The Molecular Politics of Infant Mortality: Race, Epigenetics, and Political Ontology

This summer Professor Annie Menzel and I researched disparities in infant mortality between Black and White child bearers using the lenses of epigenetics and biopolitics as our primary frameworks of analysis. This project began as an expansion of professor Menzel’s dissertation The Political Life of Black Infant Mortality and grew into a wide-reaching research project to further explore the political and theoretical implications of epigenetic lab work, as well as public health campaigns that specifically address birth rate disparities. Many of the aforementioned public health campaigns target the individual health choices and opportunities of mainly Black, pregnant child bearers to attempt to narrow birth rate disparities. Our project attempts to explain these disparities within the context of changes in the epigenome that occur due to the stress of racism over a Black child bearers’ life course. Moreover, our project aimed to explain a need to move discourse away from blaming these infant mortality disparities on the individualized actions of Black child bearers by showing the overwhelming effects of racism’s stress on the body.

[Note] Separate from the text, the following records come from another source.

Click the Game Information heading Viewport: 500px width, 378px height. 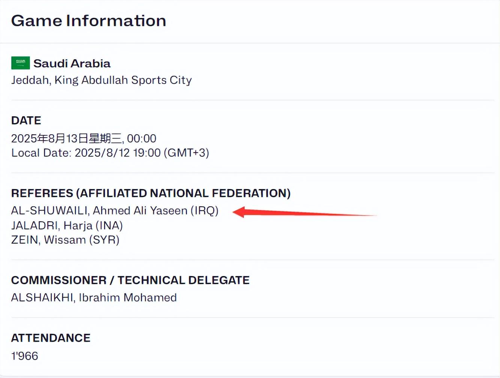89,21
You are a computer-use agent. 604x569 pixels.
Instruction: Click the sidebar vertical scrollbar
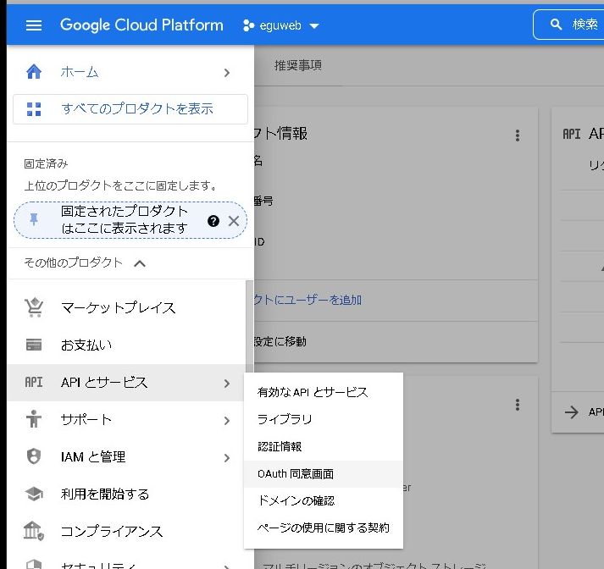pyautogui.click(x=249, y=322)
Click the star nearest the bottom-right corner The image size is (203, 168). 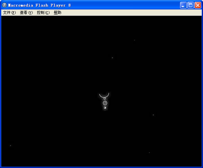149,153
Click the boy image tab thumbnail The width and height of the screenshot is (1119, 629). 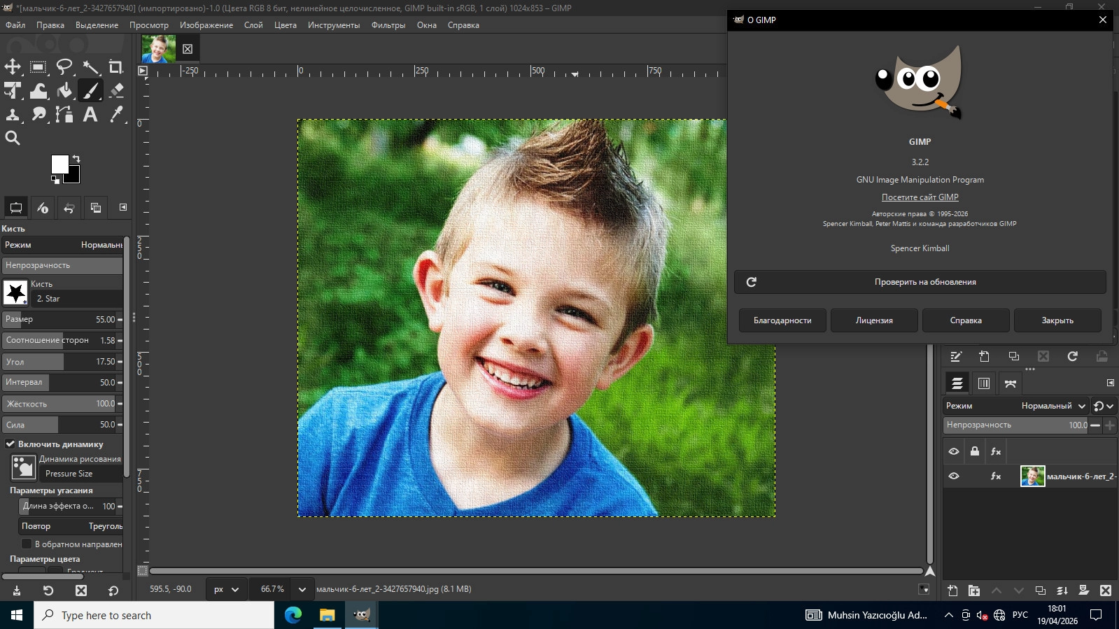(158, 49)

healthy-baby-begins-with-you

One of the CDC’s campaigns that we critique in our project

Beginning the summer by contacting labs, reading methods papers, and gaining a comprehensive understanding of the somewhat discrete science of epigenetics, I spent the bulk of the summer connecting this ‘hard science’ research to the ‘social science’ framework professor Menzel and I used to conduct our research. This biopolitical framework primarily credited to the philosopher Michel Foucault, allowed us to contextualize the Black infant mortality in the transgenerational legacies of chattel slavery and begin to create a genealogy of the disparities in infant mortality that we address in our work.

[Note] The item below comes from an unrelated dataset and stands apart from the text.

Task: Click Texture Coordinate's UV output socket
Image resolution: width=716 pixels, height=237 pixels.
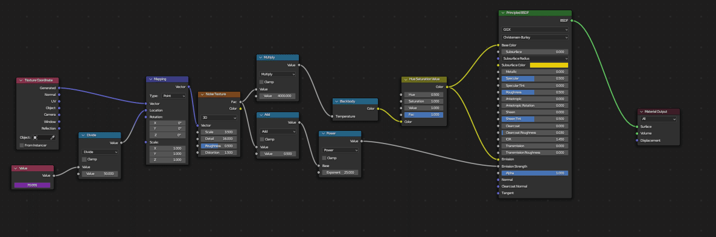Action: point(59,101)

Using epigenetic research to examine the effects of racism can lead toward the danger of readers thinking we are attempting to prove, or even assume, any biological truth to the concept of ‘race’. To the contrary, my ‘take-away’ from our research is that epigenetics allow us to see the impact of racism in the body without dangerously and falsely suggesting any inherent racial difference. Professor Menzel and I are excited to turn this extensive research into a conference paper that we will present to the American Political Science Association during their annual conference in early September. Thank you!